6 tips for improving your swim leg
The racing season is almost with us. Lots of you will have spent the winter focusing on how to improve your swimming, but how many of you will really be able to transfer the skills learnt in the pool to your Ironman races? Here are some valuable tips that might help you improve your swim leg in races.
1. Swimming horizontally and keeping your balance. By now you will have realised that you come up against incredibly strong resistance to forward motion in the water. To reduce this resistance to a minimum, it is advisable to be as horizontal as possible in the water. Make sure your head is never held too high, particularly while breathing. Do not over rotate your body, otherwise your arm stroke will be less efficient. Lastly, extend your legs, do not bend your knees too much, and try to completely relax your toes.
2. Do not kick too wildly with your legs. If you have a good swim technique, your leg kick will be a big help. Vice-versa a poor leg kick could slow you down, resulting in excessive oxygen consumption and making you feel more fatigued.
- A good technical tip is to use a pullbuoy to learn the proper body position while training. Once you have learnt the proper position, you can then begin to learn the proper leg movement, possibly using fins to begin with.
3. Pay attention to your technique. Keep your elbow high during the recovery, catch and thrust phases. Keep your arm extended and your elbow high and rotate your body during the recovery phase. At the beginning of the catch, rotate your hips and shoulders downwards to get a better pull. During the pull phase your shoulder and hips will rotate upwards to complete the stroke.
4. Breathe more often. Bilateral breathing is the best method during an Ironman. Bilateral breathing means breathing every three strokes or, in other words, being able to breathe on both sides of your body. This ensures your stroke is more balanced and improves the forward propulsion when swimming. As mentioned above, bilateral breathing allows better balance and, hence, less rotation of the shoulders, meaning greater forward propulsion.
5. Train to improve the skills you will use in open-water swimming, incorporating some basic drills in your training sessions:
- Tarzan drill: freestyle with your head raised. This will help strengthen your neck and teach you how to look for landmarks like buoys.

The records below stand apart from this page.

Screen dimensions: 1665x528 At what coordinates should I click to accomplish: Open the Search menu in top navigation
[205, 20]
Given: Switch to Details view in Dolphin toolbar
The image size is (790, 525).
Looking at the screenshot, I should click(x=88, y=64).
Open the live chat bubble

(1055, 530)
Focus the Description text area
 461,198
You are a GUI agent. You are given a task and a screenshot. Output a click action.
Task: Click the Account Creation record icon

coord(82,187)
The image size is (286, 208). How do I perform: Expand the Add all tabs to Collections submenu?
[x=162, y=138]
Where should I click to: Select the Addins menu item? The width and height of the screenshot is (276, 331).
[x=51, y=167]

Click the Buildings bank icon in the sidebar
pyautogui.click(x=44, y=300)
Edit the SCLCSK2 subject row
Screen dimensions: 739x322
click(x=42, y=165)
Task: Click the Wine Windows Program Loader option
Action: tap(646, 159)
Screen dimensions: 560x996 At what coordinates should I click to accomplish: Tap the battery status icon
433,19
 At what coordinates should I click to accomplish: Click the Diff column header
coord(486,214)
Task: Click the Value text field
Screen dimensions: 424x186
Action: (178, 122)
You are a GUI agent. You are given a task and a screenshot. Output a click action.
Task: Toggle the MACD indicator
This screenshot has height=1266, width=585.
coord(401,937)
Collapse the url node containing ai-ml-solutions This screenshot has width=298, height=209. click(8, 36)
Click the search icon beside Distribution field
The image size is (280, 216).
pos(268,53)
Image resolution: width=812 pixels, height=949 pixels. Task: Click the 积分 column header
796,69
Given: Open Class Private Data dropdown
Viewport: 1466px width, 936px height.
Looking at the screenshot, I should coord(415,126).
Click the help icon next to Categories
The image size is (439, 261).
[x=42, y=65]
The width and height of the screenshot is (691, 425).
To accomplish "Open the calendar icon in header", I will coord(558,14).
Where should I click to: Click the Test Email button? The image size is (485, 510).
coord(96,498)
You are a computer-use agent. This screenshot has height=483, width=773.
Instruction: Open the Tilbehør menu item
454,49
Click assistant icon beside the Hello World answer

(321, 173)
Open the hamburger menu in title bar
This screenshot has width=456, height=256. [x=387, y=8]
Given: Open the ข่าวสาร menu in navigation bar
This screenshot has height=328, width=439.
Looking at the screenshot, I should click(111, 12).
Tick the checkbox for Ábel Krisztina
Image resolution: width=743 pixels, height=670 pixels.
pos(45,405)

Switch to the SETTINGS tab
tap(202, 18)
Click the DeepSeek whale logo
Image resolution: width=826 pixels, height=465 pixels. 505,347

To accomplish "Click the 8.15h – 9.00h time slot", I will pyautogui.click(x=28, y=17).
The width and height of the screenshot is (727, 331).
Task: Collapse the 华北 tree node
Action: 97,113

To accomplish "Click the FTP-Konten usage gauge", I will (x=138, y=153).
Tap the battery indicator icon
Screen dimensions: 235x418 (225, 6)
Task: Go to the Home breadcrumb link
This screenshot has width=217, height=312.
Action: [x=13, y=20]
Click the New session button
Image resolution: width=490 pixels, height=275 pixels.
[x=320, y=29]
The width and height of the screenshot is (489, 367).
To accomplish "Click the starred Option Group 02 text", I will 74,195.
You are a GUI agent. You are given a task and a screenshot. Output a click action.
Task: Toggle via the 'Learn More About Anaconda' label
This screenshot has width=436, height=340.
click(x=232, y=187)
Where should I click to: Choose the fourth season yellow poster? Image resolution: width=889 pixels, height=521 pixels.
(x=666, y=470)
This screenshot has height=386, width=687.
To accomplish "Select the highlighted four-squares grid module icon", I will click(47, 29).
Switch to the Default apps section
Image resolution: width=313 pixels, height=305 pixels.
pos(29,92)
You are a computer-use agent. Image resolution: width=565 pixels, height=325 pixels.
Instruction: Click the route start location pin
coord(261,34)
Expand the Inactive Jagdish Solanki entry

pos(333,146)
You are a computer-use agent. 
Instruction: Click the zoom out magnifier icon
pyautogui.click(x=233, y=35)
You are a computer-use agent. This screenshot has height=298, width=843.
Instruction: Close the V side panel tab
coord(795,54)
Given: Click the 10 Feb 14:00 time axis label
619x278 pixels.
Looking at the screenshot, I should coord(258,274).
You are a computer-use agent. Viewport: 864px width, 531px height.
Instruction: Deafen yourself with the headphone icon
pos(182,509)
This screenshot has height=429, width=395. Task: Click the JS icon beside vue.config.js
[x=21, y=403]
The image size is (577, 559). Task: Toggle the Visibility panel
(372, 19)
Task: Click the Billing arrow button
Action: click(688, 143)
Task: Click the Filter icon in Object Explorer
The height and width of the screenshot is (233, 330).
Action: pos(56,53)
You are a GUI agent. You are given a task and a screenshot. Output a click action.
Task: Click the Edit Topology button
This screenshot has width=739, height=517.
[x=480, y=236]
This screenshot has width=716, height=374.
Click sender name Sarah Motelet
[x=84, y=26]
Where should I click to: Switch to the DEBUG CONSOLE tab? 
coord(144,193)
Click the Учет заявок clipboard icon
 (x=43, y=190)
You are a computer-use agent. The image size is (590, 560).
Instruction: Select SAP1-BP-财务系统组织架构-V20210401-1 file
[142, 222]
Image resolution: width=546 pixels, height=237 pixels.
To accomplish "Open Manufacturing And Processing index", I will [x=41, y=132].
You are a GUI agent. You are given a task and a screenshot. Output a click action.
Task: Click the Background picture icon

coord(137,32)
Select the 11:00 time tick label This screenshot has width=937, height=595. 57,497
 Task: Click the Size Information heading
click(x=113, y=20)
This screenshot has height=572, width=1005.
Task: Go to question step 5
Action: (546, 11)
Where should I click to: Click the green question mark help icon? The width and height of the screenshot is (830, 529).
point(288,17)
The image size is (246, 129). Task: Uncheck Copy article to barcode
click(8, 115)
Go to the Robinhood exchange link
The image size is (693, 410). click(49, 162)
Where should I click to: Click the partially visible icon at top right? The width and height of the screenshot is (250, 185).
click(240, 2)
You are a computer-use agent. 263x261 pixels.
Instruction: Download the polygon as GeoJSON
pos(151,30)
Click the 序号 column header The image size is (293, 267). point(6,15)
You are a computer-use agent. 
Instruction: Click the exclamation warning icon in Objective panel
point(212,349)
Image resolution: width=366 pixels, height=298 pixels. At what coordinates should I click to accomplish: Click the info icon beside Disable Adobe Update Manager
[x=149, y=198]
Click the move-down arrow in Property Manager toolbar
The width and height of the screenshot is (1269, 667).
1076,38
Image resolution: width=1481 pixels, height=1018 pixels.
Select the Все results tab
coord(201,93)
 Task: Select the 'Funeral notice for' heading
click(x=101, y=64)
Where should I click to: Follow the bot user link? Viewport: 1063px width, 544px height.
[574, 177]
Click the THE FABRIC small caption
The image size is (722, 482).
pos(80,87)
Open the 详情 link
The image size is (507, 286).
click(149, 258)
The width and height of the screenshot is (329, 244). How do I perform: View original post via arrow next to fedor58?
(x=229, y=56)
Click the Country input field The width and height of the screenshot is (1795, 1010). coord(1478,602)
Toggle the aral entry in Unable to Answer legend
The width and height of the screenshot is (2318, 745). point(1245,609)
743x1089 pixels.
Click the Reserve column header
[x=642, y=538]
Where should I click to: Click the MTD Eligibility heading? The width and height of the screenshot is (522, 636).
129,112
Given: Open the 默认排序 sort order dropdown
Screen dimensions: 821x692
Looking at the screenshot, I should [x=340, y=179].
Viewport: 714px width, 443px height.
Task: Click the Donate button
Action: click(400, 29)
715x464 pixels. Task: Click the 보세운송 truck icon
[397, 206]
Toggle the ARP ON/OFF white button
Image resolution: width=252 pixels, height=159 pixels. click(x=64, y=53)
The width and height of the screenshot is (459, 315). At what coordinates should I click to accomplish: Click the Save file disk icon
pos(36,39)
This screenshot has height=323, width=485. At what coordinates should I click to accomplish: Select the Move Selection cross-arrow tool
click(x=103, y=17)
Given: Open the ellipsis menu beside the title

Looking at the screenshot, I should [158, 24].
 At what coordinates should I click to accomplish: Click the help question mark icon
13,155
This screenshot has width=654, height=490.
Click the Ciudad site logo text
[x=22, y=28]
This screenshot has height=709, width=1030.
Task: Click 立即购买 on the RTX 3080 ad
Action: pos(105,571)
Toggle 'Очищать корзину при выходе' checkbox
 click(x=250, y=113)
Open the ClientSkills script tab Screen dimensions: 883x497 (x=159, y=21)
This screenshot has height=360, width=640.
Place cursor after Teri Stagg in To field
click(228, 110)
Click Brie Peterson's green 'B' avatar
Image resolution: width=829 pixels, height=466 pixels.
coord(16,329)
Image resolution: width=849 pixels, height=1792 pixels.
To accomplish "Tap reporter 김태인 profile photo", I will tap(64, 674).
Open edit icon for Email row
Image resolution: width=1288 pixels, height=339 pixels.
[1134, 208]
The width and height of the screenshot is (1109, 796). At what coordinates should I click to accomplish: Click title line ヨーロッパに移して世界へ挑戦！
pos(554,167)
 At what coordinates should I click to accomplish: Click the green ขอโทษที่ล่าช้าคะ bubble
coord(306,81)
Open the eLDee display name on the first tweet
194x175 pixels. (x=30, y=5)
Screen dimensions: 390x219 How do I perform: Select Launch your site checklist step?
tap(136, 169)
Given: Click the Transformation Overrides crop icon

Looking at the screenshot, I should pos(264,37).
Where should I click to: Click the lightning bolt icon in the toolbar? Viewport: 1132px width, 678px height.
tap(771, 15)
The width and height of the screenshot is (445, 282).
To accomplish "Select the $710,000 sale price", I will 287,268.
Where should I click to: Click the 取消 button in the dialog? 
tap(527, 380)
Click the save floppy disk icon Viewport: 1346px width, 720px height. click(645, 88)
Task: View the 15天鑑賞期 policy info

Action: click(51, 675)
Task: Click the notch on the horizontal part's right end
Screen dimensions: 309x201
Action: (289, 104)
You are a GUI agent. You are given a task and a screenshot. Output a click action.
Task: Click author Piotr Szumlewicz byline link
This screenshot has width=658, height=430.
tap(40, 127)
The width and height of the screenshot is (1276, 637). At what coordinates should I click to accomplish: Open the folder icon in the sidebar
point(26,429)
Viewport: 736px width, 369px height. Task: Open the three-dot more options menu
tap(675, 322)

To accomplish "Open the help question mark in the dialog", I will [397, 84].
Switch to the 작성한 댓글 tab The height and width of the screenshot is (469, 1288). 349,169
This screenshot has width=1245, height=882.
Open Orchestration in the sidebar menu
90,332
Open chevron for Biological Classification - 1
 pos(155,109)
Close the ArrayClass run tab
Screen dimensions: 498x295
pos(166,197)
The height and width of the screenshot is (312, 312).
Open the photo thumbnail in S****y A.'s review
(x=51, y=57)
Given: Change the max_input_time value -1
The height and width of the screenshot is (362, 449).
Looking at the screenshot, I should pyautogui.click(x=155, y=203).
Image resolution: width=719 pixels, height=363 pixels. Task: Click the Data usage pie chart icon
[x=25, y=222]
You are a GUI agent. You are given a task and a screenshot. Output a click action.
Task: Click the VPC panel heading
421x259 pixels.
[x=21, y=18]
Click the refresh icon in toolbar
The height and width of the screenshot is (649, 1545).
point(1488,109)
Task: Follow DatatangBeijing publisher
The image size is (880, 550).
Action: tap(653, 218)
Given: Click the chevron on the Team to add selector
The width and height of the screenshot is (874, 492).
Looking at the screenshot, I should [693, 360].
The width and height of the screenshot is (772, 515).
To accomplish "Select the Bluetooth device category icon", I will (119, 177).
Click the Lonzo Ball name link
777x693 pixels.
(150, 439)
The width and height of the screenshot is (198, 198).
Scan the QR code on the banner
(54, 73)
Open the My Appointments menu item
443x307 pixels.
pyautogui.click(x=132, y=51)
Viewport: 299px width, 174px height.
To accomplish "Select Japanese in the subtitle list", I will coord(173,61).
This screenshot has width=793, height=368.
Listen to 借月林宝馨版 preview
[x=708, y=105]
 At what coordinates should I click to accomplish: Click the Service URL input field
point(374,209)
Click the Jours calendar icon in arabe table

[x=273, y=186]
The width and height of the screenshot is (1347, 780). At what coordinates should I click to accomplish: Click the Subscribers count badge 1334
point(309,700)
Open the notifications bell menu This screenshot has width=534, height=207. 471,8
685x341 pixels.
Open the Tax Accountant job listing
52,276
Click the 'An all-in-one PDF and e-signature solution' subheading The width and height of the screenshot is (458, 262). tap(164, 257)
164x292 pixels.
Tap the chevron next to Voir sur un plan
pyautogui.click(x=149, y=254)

- Swimming without pushing of the wall at turns: swim long sets (from 400-1000 m) without making normal turns. As you approach the pool wall, turn without pushing off, using just the strength in your arms and legs.
6. Train. Even though the swim leg is considered the least important of the three, it helps to leave the water in good shape. If you get bored training alone, find a group to swim with in the pool. If, on the other hand, you cannot train with a group, have a very definite training plan in mind as you tackle your solo sessions. Incorporate carefully structured sets to break the monotony, varying your speed and distance.
Enjoy your training!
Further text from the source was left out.